Now I don’t know if anyone out there has ever tried to set a mousetrap, but it requires a precision usually reserved for heart surgeons. You have to pull back this rod while simultaneously holding down a cheese-shaped platform—which in itself is not so hard, but the whole thing is so ridiculously sensitive that the moment you move your finger away, it snaps. On said finger.
At least a dozen times I tried to set just one of the mousetraps. And a dozen times it snapped, either on my hands or out of them, as if alive. I just couldn’t do it. Plus, my fingers were coated in peanut butter, which I had dutifully spread on the platform-thing to attract the critter.
The whole experience soon went beyond frustrating into humiliating. As I finally closed our garage doors for the evening, I truly felt the mouse had beaten me.
Next morning: I was leaving for work, and I went out the front door to get to the garage. (Remember, per my wife’s sign, we were forbidden to go right into the garage from the house.)
So I’m standing at the garage door, and I’m about the press the buttons on the keypad to open it when I notice something. Something brown against the white garage door, like a leaf or something.
I took a closer look. Then I went back inside to wake up my wife.
“I found the mouse,” I told her. Or more accurately: I found half the mouse.
To get the full sense of this, you need to picture in your mind a garage door. You know how garage doors appear flat, but they’re made up of several panels? And these panels separate slightly when the garage door rolls upward or downward? Are you picturing this?
Now picture a dead mouse trapped between two of those panels. Or more accurately: picture half a dead mouse, the front half, including the head and two front legs. The back half, meanwhile, has been crushed in between two panels.

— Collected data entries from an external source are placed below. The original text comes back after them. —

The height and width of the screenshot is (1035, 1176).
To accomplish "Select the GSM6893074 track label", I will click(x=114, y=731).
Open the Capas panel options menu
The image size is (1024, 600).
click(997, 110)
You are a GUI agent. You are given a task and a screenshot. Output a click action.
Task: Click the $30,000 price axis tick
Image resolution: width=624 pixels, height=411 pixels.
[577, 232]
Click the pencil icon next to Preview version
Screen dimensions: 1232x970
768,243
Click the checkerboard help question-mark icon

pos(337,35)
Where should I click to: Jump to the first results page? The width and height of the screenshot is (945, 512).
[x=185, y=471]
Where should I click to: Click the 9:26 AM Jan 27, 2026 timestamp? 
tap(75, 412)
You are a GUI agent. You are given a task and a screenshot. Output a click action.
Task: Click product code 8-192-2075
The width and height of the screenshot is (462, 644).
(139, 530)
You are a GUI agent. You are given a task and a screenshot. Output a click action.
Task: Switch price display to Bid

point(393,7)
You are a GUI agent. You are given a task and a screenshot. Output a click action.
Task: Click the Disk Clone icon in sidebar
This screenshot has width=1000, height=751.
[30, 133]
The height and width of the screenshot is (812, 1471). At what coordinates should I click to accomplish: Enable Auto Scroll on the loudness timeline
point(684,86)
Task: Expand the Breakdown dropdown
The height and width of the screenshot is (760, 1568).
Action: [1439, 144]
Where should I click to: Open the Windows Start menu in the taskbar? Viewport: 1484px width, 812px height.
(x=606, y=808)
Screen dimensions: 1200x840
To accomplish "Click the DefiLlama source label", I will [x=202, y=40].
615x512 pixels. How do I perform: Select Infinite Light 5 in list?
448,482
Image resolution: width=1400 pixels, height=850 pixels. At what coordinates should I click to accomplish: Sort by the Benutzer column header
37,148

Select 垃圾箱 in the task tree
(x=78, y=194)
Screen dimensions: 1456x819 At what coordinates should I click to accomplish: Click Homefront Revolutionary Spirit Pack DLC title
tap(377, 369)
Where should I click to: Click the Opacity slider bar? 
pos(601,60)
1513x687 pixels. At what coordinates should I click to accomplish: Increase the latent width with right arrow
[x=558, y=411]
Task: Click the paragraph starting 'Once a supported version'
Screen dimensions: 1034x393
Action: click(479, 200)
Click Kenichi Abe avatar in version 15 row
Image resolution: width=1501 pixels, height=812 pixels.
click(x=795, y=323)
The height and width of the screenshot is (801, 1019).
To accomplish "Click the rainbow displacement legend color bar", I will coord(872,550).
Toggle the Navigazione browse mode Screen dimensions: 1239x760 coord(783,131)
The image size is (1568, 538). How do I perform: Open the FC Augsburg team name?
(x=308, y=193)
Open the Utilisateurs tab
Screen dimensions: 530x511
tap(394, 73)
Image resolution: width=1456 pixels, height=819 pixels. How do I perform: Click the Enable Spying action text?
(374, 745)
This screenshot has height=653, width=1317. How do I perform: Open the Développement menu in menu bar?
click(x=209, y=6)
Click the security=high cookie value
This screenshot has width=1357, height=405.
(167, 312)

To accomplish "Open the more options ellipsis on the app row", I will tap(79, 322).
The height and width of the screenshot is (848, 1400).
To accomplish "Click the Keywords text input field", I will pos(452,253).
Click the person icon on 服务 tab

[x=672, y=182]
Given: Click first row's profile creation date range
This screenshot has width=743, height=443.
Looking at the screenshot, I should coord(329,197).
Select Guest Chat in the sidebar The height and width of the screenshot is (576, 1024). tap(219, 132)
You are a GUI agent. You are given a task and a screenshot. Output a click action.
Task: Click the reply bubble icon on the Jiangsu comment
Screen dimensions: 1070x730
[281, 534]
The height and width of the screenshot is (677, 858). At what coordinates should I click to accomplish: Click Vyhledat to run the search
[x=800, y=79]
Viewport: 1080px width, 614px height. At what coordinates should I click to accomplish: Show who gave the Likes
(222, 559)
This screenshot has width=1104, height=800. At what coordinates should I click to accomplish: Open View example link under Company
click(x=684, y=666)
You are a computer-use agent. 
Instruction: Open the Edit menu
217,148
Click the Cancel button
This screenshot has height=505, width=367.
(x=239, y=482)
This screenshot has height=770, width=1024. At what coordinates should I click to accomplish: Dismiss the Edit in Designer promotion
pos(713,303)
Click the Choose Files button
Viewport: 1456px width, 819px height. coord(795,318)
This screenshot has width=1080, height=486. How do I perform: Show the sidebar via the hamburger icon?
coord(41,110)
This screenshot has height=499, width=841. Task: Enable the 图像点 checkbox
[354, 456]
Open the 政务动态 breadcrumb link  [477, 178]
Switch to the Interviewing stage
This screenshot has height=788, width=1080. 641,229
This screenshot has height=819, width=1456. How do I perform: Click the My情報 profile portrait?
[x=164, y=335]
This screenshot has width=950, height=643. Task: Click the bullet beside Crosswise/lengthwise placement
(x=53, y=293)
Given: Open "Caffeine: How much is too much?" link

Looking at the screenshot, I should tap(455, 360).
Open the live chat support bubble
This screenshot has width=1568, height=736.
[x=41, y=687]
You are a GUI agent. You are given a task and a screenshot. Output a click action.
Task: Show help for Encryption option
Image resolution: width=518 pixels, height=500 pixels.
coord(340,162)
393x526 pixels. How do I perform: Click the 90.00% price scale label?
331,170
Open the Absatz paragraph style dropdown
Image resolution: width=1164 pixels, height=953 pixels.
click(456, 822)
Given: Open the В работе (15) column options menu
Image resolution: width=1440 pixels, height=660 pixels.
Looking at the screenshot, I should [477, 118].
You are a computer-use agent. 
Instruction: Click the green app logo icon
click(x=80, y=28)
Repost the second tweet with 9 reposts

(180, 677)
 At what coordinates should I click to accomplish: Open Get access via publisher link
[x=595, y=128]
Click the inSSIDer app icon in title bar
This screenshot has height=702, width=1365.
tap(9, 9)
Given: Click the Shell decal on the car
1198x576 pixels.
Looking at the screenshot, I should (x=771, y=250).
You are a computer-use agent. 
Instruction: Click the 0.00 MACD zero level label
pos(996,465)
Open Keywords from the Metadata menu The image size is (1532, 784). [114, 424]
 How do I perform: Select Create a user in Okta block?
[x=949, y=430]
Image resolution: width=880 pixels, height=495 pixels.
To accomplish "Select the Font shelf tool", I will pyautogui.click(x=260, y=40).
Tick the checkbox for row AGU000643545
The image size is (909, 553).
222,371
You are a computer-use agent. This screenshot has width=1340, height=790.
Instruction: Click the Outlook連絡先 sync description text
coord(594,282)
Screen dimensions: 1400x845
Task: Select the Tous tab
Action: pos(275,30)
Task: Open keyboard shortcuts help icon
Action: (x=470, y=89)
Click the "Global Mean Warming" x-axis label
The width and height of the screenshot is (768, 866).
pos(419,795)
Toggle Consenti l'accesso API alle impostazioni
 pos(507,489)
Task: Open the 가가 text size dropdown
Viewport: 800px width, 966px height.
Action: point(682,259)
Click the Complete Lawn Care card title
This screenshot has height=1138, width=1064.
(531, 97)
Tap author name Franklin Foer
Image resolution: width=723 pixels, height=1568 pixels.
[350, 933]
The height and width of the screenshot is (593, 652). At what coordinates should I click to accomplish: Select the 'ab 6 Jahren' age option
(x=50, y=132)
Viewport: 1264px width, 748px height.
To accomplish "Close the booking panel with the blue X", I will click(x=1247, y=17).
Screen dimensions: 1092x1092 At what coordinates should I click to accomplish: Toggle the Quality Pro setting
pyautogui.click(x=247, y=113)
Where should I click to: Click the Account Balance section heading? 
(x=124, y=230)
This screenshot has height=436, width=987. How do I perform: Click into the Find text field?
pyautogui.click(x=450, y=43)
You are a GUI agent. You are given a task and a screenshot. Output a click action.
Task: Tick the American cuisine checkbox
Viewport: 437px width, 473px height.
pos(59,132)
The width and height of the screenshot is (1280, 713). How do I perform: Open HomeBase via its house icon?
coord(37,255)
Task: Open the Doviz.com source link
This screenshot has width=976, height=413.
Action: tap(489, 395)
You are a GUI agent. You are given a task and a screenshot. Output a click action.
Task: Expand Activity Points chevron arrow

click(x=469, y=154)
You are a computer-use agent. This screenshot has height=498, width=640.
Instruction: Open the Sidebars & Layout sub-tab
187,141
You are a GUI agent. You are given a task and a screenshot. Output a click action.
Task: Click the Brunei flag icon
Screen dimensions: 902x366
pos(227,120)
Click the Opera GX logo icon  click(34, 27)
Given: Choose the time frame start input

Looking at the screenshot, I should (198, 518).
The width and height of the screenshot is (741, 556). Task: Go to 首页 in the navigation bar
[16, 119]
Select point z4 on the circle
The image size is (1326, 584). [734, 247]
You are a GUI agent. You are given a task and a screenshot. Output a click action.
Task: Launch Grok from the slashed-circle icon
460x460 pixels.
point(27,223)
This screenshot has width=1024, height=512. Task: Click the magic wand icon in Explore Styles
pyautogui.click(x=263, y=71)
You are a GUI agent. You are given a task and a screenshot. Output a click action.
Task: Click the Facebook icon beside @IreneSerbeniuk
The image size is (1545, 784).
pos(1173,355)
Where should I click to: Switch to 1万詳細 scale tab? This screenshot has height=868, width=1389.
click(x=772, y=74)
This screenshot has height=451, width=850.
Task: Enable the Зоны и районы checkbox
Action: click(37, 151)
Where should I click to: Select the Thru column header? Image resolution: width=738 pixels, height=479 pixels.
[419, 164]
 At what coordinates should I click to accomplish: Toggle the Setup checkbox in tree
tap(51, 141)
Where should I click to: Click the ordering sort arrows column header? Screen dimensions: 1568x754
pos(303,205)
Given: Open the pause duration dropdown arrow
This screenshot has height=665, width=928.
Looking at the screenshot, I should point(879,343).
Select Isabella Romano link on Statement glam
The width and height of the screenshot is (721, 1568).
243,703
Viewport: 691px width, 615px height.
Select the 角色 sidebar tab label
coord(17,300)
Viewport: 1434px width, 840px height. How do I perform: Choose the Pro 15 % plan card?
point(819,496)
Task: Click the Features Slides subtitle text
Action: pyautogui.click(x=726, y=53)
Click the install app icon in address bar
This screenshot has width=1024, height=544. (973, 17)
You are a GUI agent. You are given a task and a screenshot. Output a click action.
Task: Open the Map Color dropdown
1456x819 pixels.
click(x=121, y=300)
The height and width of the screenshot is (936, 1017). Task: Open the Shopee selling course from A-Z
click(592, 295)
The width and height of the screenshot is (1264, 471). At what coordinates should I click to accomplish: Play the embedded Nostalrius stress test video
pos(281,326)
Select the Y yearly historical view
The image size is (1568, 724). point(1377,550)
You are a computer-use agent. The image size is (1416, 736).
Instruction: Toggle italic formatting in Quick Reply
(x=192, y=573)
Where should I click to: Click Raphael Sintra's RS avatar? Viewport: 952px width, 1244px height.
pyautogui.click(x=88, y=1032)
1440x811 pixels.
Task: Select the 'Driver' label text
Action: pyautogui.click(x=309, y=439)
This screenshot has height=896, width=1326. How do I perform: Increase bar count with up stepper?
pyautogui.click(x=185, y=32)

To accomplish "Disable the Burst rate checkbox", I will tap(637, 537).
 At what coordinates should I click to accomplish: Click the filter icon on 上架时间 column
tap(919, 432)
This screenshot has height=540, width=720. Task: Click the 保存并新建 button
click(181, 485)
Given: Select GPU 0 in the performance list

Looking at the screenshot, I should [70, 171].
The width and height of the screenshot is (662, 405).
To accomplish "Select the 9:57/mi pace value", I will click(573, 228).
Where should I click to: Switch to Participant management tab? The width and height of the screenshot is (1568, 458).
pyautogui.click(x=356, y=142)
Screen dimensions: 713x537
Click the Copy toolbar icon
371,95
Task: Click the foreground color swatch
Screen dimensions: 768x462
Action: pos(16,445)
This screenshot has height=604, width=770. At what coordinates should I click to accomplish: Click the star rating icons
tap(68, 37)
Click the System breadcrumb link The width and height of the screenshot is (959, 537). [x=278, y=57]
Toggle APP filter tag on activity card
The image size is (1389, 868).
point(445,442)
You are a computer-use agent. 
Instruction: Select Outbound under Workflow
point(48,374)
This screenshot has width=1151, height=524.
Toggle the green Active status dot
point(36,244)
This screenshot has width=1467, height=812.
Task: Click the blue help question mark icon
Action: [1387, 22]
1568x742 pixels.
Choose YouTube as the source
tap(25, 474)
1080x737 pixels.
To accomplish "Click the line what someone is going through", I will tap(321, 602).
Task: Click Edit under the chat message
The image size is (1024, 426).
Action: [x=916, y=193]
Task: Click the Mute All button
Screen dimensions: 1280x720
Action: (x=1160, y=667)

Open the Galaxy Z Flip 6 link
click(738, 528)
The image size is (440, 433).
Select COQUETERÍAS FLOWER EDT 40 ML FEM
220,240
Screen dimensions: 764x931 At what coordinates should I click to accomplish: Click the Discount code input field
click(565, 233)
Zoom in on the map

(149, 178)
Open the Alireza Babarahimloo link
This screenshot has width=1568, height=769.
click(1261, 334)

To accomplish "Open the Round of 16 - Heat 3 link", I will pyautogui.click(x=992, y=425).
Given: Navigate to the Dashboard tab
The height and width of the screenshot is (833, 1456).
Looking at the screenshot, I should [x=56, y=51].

(I realize it’s hard to describe this in words. In fact, I was contemplating taking an actual picture of the dead mouse, stuck in the garage door. I know posting the picture along with the story probably would have generated some hits. But I somehow thought PETA wouldn’t look too kindly on me plastering on the Internet a picture of half a dead mouse.)
I’ve tried to do the CSI thing and piece together what happened. The best I can imagine is this:
Remember, we had kept the garage doors open for several hours, in the hopes the mouse would run out. Somehow, during that time, the little guy made its way to the top of the garage door while it was open.
Now, I don’t know much about mice, but getting up to the ceiling of a garage is pretty impressive, right? I mean, did he scale walls? Is this Spider-Mouse or something? Beat that, Stuart Little! As I said: pretty impressive.
In the smarts department, though—not quite as impressive. Because when I closed the garage doors for the night, and the ground started moving under its feet, Spider-Mouse didn’t move.
And keep in mind: I have automatic garage doors, which don’t exactly move with the speed of a guillotine. But for some reason, the mouse didn’t move, even as the panels beneath its feet opened up. And then closed again, trapping and then crushing him.
There you have it: the world’s tallest and slowest mousetrap.
So, to all the people in Internet-land, the next time you find a mouse in your garage, don’t waste your time buying ineffective (and painful) mousetraps. Instead, just wait for the mouse to kill itself by getting itself caught in the flaps of your slow-as-molasses garage door.
Works every time.
1 comment:
That is a fantastic story, but I must question your use of the word "Ineffective." Those mousetraps, while difficult to set, are the most effective things ever. I've used actual complex machines that don't work as well. I have a 100% success rate. The key? Nutter-Butter peanut butter. I once caught two at once with one trap. Gotta be some kind of record.